### REQUIRED TASK
Copy out the records below word for word, leaving out the pictures.

### DATA FOR THE TASK
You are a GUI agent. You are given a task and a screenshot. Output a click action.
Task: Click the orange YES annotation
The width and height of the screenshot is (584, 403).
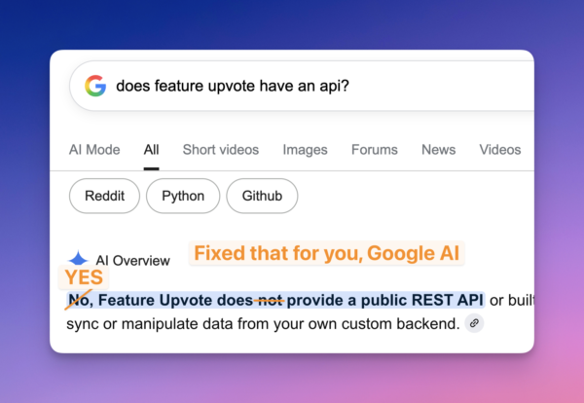[x=84, y=277]
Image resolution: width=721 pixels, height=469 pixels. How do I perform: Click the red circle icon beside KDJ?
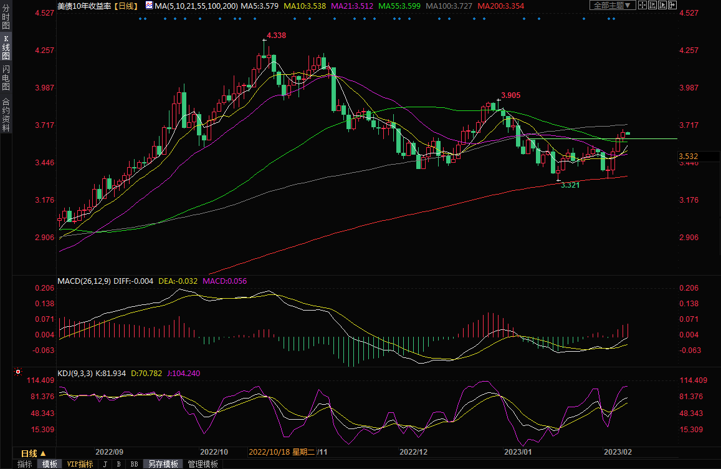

### RESPONSE TO THIS EXERCISE
You are a GUI agent. You are given a task and a screenshot. Output a click action.
Task: Click the orange YES annotation
The width and height of the screenshot is (584, 403).
[x=84, y=277]
Image resolution: width=721 pixels, height=469 pixels. How do I perform: Click the red circle icon beside KDJ?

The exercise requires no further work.